■ Material shown ■
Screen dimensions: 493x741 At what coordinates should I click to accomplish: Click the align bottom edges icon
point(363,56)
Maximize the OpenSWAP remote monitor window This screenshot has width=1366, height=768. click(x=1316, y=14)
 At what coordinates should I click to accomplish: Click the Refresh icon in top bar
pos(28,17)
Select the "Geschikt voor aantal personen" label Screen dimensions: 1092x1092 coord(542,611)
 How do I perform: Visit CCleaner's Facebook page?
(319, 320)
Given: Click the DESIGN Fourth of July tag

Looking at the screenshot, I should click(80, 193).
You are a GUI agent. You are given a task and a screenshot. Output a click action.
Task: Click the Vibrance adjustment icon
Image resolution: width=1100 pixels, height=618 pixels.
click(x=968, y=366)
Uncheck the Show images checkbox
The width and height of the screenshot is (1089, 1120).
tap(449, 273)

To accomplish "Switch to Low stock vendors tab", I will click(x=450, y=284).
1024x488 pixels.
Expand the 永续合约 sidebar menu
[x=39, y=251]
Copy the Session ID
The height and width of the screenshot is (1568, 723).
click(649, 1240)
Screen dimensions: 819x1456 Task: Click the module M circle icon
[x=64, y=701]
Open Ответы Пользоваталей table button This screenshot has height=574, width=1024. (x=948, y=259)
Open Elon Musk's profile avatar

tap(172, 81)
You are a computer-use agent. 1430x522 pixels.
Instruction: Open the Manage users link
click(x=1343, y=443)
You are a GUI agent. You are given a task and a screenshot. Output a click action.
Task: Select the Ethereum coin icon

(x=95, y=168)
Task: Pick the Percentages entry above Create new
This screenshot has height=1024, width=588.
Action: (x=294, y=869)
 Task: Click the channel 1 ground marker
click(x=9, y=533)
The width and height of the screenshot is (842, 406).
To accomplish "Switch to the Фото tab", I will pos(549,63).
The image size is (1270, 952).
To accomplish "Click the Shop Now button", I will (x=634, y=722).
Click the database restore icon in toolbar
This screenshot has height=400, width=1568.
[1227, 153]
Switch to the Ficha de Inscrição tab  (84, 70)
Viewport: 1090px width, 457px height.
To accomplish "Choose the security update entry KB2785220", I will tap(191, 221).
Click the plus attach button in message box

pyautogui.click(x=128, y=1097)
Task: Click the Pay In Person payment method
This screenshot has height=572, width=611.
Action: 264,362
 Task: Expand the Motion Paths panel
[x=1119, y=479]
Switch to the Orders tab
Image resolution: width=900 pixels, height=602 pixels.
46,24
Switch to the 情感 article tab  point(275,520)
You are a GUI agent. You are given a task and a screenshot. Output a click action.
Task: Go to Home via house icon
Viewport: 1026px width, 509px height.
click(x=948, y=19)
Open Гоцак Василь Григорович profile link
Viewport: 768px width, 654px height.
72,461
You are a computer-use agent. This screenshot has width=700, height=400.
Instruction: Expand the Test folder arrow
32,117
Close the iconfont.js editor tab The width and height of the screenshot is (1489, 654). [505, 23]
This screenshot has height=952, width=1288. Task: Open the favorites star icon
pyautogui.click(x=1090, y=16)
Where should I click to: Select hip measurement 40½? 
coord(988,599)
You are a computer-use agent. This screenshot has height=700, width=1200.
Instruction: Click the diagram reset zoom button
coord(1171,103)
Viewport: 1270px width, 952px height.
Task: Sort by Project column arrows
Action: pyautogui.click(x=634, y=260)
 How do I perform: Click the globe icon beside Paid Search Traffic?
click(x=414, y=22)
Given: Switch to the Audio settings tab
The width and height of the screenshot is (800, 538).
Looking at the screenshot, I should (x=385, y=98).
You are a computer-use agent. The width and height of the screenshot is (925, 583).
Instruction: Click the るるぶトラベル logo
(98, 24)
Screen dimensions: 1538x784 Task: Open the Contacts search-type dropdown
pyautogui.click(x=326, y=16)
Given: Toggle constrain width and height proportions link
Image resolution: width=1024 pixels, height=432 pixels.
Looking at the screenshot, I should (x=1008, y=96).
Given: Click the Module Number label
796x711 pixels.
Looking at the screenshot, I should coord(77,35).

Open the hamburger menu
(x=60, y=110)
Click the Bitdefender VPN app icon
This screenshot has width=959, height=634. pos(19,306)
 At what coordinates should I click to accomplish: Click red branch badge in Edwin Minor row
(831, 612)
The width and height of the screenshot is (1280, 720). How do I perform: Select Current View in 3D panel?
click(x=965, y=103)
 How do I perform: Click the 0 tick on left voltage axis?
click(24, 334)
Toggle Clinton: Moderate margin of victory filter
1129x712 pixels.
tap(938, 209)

■ Task goal ■
Reproduce the records above exactly, character for character.

■ Response ■
Screen dimensions: 493x741 At what coordinates should I click to accomplish: Click the align bottom edges icon
point(363,56)
Maximize the OpenSWAP remote monitor window This screenshot has width=1366, height=768. click(x=1316, y=14)
 At what coordinates should I click to accomplish: Click the Refresh icon in top bar
pos(28,17)
Select the "Geschikt voor aantal personen" label Screen dimensions: 1092x1092 coord(542,611)
 How do I perform: Visit CCleaner's Facebook page?
(319, 320)
Given: Click the DESIGN Fourth of July tag

Looking at the screenshot, I should click(80, 193).
You are a GUI agent. You are given a task and a screenshot. Output a click action.
Task: Click the Vibrance adjustment icon
Image resolution: width=1100 pixels, height=618 pixels.
click(x=968, y=366)
Uncheck the Show images checkbox
The width and height of the screenshot is (1089, 1120).
tap(449, 273)

To accomplish "Switch to Low stock vendors tab", I will click(x=450, y=284).
1024x488 pixels.
Expand the 永续合约 sidebar menu
[x=39, y=251]
Copy the Session ID
The height and width of the screenshot is (1568, 723).
click(649, 1240)
Screen dimensions: 819x1456 Task: Click the module M circle icon
[x=64, y=701]
Open Ответы Пользоваталей table button This screenshot has height=574, width=1024. (x=948, y=259)
Open Elon Musk's profile avatar

tap(172, 81)
You are a computer-use agent. 1430x522 pixels.
Instruction: Open the Manage users link
click(x=1343, y=443)
You are a GUI agent. You are given a task and a screenshot. Output a click action.
Task: Select the Ethereum coin icon

(x=95, y=168)
Task: Pick the Percentages entry above Create new
This screenshot has height=1024, width=588.
Action: (x=294, y=869)
 Task: Click the channel 1 ground marker
click(x=9, y=533)
The width and height of the screenshot is (842, 406).
To accomplish "Switch to the Фото tab", I will pos(549,63).
The image size is (1270, 952).
To accomplish "Click the Shop Now button", I will (x=634, y=722).
Click the database restore icon in toolbar
This screenshot has height=400, width=1568.
[1227, 153]
Switch to the Ficha de Inscrição tab  (84, 70)
Viewport: 1090px width, 457px height.
To accomplish "Choose the security update entry KB2785220", I will tap(191, 221).
Click the plus attach button in message box

pyautogui.click(x=128, y=1097)
Task: Click the Pay In Person payment method
This screenshot has height=572, width=611.
Action: 264,362
 Task: Expand the Motion Paths panel
[x=1119, y=479]
Switch to the Orders tab
Image resolution: width=900 pixels, height=602 pixels.
46,24
Switch to the 情感 article tab  point(275,520)
You are a GUI agent. You are given a task and a screenshot. Output a click action.
Task: Go to Home via house icon
Viewport: 1026px width, 509px height.
click(x=948, y=19)
Open Гоцак Василь Григорович profile link
Viewport: 768px width, 654px height.
72,461
You are a computer-use agent. This screenshot has width=700, height=400.
Instruction: Expand the Test folder arrow
32,117
Close the iconfont.js editor tab The width and height of the screenshot is (1489, 654). [505, 23]
This screenshot has height=952, width=1288. Task: Open the favorites star icon
pyautogui.click(x=1090, y=16)
Where should I click to: Select hip measurement 40½? 
coord(988,599)
You are a computer-use agent. This screenshot has height=700, width=1200.
Instruction: Click the diagram reset zoom button
coord(1171,103)
Viewport: 1270px width, 952px height.
Task: Sort by Project column arrows
Action: pyautogui.click(x=634, y=260)
 How do I perform: Click the globe icon beside Paid Search Traffic?
click(x=414, y=22)
Given: Switch to the Audio settings tab
The width and height of the screenshot is (800, 538).
Looking at the screenshot, I should (x=385, y=98).
You are a computer-use agent. The width and height of the screenshot is (925, 583).
Instruction: Click the るるぶトラベル logo
(98, 24)
Screen dimensions: 1538x784 Task: Open the Contacts search-type dropdown
pyautogui.click(x=326, y=16)
Given: Toggle constrain width and height proportions link
Image resolution: width=1024 pixels, height=432 pixels.
Looking at the screenshot, I should (x=1008, y=96).
Given: Click the Module Number label
796x711 pixels.
Looking at the screenshot, I should coord(77,35).

Open the hamburger menu
(x=60, y=110)
Click the Bitdefender VPN app icon
This screenshot has width=959, height=634. pos(19,306)
 At what coordinates should I click to accomplish: Click red branch badge in Edwin Minor row
(831, 612)
The width and height of the screenshot is (1280, 720). How do I perform: Select Current View in 3D panel?
click(x=965, y=103)
 How do I perform: Click the 0 tick on left voltage axis?
click(24, 334)
Toggle Clinton: Moderate margin of victory filter
1129x712 pixels.
tap(938, 209)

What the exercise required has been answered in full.